══ Given data

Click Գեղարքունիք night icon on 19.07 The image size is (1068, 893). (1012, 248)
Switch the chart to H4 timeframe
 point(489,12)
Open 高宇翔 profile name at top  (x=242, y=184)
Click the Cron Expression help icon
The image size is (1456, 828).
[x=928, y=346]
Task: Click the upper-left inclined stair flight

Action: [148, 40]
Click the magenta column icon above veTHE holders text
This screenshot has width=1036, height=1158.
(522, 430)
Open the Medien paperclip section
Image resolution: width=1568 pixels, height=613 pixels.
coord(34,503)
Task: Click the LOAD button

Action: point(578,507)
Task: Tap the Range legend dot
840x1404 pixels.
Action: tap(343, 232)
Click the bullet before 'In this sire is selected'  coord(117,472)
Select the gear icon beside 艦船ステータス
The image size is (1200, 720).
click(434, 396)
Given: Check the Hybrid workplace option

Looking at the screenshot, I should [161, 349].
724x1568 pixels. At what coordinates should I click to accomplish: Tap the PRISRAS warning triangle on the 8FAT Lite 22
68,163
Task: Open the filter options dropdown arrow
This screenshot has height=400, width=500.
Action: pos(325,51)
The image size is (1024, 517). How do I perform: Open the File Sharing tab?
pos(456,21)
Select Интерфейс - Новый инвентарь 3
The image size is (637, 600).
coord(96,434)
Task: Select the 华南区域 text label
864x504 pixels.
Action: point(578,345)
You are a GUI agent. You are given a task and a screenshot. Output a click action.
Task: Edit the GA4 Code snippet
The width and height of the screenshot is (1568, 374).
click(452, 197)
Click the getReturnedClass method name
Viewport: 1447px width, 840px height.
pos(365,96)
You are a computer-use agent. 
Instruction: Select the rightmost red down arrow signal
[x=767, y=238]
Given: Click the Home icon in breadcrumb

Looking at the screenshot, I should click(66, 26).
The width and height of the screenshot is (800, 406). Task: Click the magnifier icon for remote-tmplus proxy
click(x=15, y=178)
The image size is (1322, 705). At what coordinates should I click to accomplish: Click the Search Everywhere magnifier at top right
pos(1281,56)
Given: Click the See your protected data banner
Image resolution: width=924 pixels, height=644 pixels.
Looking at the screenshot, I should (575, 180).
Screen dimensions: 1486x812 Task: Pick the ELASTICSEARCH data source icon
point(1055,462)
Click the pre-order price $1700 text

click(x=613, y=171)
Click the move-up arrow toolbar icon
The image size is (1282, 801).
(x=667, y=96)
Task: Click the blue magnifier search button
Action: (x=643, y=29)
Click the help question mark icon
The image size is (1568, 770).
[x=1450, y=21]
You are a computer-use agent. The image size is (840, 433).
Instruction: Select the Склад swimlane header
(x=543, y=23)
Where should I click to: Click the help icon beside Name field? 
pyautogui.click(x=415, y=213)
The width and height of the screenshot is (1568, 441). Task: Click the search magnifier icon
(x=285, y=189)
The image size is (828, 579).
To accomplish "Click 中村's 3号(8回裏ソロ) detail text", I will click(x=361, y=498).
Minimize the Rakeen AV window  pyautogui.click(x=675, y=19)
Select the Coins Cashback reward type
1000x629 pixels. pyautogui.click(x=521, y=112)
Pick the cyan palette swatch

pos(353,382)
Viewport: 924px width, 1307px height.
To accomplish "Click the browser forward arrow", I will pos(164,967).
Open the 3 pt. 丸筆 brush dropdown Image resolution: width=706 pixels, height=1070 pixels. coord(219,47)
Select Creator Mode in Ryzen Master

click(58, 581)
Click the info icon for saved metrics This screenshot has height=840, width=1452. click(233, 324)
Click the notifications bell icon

════

• _Instruction_
Rewrite all the records above with every "Instruction" renamed to "Goal", leaving the rest untouched.

• _Answer for the task_
Click Գեղարքունիք night icon on 19.07 The image size is (1068, 893). (1012, 248)
Switch the chart to H4 timeframe
 point(489,12)
Open 高宇翔 profile name at top  (x=242, y=184)
Click the Cron Expression help icon
The image size is (1456, 828).
[x=928, y=346]
Task: Click the upper-left inclined stair flight

Action: [148, 40]
Click the magenta column icon above veTHE holders text
This screenshot has width=1036, height=1158.
(522, 430)
Open the Medien paperclip section
Image resolution: width=1568 pixels, height=613 pixels.
coord(34,503)
Task: Click the LOAD button

Action: point(578,507)
Task: Tap the Range legend dot
840x1404 pixels.
Action: tap(343, 232)
Click the bullet before 'In this sire is selected'  coord(117,472)
Select the gear icon beside 艦船ステータス
The image size is (1200, 720).
click(434, 396)
Given: Check the Hybrid workplace option

Looking at the screenshot, I should [161, 349].
724x1568 pixels. At what coordinates should I click to accomplish: Tap the PRISRAS warning triangle on the 8FAT Lite 22
68,163
Task: Open the filter options dropdown arrow
This screenshot has height=400, width=500.
Action: pos(325,51)
The image size is (1024, 517). How do I perform: Open the File Sharing tab?
pos(456,21)
Select Интерфейс - Новый инвентарь 3
The image size is (637, 600).
coord(96,434)
Task: Select the 华南区域 text label
864x504 pixels.
Action: point(578,345)
You are a GUI agent. You are given a task and a screenshot. Output a click action.
Task: Edit the GA4 Code snippet
The width and height of the screenshot is (1568, 374).
click(452, 197)
Click the getReturnedClass method name
Viewport: 1447px width, 840px height.
pos(365,96)
You are a computer-use agent. 
Goal: Select the rightmost red down arrow signal
[x=767, y=238]
Given: Click the Home icon in breadcrumb

Looking at the screenshot, I should click(66, 26).
The width and height of the screenshot is (800, 406). Task: Click the magnifier icon for remote-tmplus proxy
click(x=15, y=178)
The image size is (1322, 705). At what coordinates should I click to accomplish: Click the Search Everywhere magnifier at top right
pos(1281,56)
Given: Click the See your protected data banner
Image resolution: width=924 pixels, height=644 pixels.
Looking at the screenshot, I should (575, 180).
Screen dimensions: 1486x812 Task: Pick the ELASTICSEARCH data source icon
point(1055,462)
Click the pre-order price $1700 text

click(x=613, y=171)
Click the move-up arrow toolbar icon
The image size is (1282, 801).
(x=667, y=96)
Task: Click the blue magnifier search button
Action: (x=643, y=29)
Click the help question mark icon
The image size is (1568, 770).
[x=1450, y=21]
You are a computer-use agent. The image size is (840, 433).
Goal: Select the Склад swimlane header
(x=543, y=23)
Where should I click to: Click the help icon beside Name field? 
pyautogui.click(x=415, y=213)
The width and height of the screenshot is (1568, 441). Task: Click the search magnifier icon
(x=285, y=189)
The image size is (828, 579).
To accomplish "Click 中村's 3号(8回裏ソロ) detail text", I will click(x=361, y=498).
Minimize the Rakeen AV window  pyautogui.click(x=675, y=19)
Select the Coins Cashback reward type
1000x629 pixels. pyautogui.click(x=521, y=112)
Pick the cyan palette swatch

pos(353,382)
Viewport: 924px width, 1307px height.
To accomplish "Click the browser forward arrow", I will pos(164,967).
Open the 3 pt. 丸筆 brush dropdown Image resolution: width=706 pixels, height=1070 pixels. coord(219,47)
Select Creator Mode in Ryzen Master

click(58, 581)
Click the info icon for saved metrics This screenshot has height=840, width=1452. click(233, 324)
Click the notifications bell icon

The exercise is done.